Se a ciência pode ser relativizada, conseqüentemente a "razão"
também o passa a ser. Se a "razão" impulsionou
a Ciência, ela também se fez ao fazer ciência, ou
seja, seus princípios lógicos também sofreram mudanças,
com a transformação da Ciência. Bachelard afirma
que
"... todo real progresso no pensamento científico necessita
de uma conversão. Os progressos do pensamento científico
contemporâneo determinaram transformações nos próprios
princípios do conhecimento. [...] Os quadros mais simples do
entendimento não podem subsistir em sua inflexibilidade, se deseja
avaliar os novos destinos da ciência." (Bachelard, apud Chrétien,1994:41).
Em Bombassaro (1994:4) vemos que a sobrevivência
das leis e teorias para além de fatos culturais e históricos,
para além do trabalho dos próprios cientistas, "ganha
um caráter de universalidade e permite contar a história
de nossos erros e da nossa ignorância." Esta característica
da ciência como uma empreitada humana - e não especificamente
de algum ou outro cientista em particular -, como uma construção
que não está isenta de erros e, portanto, é limitada
e permeada de discussões/embates, também é marcante
em Einstein:
"A ciência, considerada um conjunto pronto e acabado de conhecimentos,
é a mais impessoal das produções humanas; mas,
considerada como um projeto que se realiza progressivamente, ela é
tão subjetiva e psicologicamente condicionada como qualquer empreendimento
humano."(Einstein, apud Thuillier, 1994:227)

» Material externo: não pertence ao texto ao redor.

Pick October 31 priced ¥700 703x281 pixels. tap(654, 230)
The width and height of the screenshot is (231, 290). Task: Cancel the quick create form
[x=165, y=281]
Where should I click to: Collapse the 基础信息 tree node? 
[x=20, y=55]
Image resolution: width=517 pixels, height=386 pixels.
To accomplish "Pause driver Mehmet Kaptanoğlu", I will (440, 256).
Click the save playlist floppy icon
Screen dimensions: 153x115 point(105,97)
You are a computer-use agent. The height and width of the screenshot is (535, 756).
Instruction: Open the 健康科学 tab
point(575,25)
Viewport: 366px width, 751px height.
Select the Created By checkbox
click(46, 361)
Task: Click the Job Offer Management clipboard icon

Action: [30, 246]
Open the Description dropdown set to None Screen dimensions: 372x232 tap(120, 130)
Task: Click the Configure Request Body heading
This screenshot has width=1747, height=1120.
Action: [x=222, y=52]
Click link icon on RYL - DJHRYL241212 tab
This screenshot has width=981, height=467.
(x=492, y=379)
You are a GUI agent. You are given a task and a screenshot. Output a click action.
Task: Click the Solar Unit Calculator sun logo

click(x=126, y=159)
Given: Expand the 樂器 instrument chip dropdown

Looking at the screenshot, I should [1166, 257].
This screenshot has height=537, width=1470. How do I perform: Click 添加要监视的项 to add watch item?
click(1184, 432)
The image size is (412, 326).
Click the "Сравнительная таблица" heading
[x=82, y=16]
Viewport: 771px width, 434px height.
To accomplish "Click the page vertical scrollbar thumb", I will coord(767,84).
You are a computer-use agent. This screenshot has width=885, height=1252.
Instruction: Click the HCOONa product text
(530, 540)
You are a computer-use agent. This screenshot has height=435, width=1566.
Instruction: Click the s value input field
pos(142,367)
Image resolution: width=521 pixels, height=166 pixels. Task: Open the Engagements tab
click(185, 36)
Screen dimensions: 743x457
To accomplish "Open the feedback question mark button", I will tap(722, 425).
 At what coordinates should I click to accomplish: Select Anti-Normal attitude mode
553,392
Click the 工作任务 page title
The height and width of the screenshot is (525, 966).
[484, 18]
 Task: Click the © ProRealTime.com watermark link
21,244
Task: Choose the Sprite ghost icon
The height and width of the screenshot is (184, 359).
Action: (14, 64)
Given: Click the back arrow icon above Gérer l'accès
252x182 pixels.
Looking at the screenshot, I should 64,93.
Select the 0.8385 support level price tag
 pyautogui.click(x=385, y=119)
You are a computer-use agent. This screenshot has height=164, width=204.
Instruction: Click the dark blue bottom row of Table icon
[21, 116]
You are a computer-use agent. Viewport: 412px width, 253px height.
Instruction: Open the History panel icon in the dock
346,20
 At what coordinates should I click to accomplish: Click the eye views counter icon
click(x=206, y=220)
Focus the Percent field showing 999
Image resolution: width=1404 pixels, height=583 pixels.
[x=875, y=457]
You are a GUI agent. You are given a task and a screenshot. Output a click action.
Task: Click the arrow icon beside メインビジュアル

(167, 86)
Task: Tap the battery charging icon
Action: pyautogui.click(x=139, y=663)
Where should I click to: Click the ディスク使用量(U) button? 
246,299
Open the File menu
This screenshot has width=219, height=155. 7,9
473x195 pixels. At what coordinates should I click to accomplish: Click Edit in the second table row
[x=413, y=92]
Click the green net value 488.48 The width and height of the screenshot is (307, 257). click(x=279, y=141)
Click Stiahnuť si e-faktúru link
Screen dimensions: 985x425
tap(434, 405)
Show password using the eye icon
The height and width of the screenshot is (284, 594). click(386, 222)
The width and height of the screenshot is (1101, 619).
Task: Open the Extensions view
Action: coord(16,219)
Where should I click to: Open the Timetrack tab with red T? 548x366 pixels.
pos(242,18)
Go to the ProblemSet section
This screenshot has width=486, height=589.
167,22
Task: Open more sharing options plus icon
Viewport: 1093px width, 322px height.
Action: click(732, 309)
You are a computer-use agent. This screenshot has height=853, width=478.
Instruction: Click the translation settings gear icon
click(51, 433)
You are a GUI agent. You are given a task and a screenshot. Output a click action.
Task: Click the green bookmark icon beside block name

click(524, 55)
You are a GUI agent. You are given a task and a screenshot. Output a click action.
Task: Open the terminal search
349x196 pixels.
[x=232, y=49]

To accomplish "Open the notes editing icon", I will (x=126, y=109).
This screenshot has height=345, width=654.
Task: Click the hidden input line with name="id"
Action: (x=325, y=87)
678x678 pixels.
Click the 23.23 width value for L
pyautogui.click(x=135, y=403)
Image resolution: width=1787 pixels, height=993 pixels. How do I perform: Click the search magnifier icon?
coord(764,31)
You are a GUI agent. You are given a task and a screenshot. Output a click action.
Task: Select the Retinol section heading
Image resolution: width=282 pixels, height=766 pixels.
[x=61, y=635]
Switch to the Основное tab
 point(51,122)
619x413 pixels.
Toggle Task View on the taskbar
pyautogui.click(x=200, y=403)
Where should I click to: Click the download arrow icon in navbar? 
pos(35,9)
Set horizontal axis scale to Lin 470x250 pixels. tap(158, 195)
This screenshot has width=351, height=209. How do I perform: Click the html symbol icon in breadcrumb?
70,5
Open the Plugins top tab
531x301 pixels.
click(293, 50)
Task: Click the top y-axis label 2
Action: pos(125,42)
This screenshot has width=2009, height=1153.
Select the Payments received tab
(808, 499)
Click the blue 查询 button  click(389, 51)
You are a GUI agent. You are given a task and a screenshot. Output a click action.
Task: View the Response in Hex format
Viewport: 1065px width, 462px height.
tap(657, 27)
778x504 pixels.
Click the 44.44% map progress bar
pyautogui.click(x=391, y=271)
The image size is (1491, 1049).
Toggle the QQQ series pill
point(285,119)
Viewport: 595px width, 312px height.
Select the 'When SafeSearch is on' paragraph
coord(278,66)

A educação escolar, o convívio
religioso (judaico e católico), a permanente desconfiança
em relação "aos ensinamentos oficiais" e as
experiências na Suíça ("lugar de encontro das
forças revolucionárias da Europa") possibilitaram
a Einstein uma mente aberta o suficiente para extrapolar os conhecimentos
de sua época - e confiar em pressupostos que não se restringem
aos aspectos lógicos e racionais, tão marcantes na Física
Moderna.
"Os conceitos físicos são livres criações
do espírito humano e não são, como se poderia acreditar,
determinados exclusivamente pelo mundo exterior. No esforço que
fazemos para compreender o mundo, assemelhamo-nos um pouco ao homem
que tenta entender o mecanismo de um relógio fechado. Ele vê
o mostrador e os ponteiros em movimento, ouve o tique-taque, mas não
tem como abrir o estojo. Se for engenhoso, poderá formar alguma
imagem do mecanismo que ele tornará responsável por tudo
o que observa, mas nunca estará seguro de que sua imagem seja
a única capaz de explicar suas observações. Nunca
estará em condições de comparar sua imagem com
o mecanismo real, e nem mesmo pode se representar a possibilidade ou
o significado de uma tal comparação" (Einstein, apud
Chrétien,1994:43-44).
Esse tipo de visão da ciência parece
ter adquirido maior impulso com epistemólogos, como Kuhn e Holton
que, para caracterizarem a ciência, recorreram não só
a elementos históricos, mas também a aspectos externos
ao desenvolvimento desta. Kuhn, por exemplo, ao refletir sobre as principais
críticas feitas à sua obra (Revoluções Científicas),
principalmente relacionadas ao que denominou de ciência normal,
aponta diversos exemplos historicamente ocorridos no processo de construção
de conhecimentos da humanidade.
Na grande mudança da epistemologia a partir de Kuhn está
imbricado o aspecto interpretativo na ciência. A busca pelos significados
das descrições do que era fazer ciência em cada
época facilitou a percepção das teorias científicas
como construções provisórias.
Kuhn (1991:25) aponta para uma reflexão séria, epistemológica
para além da historização (de anedotas e cronologia)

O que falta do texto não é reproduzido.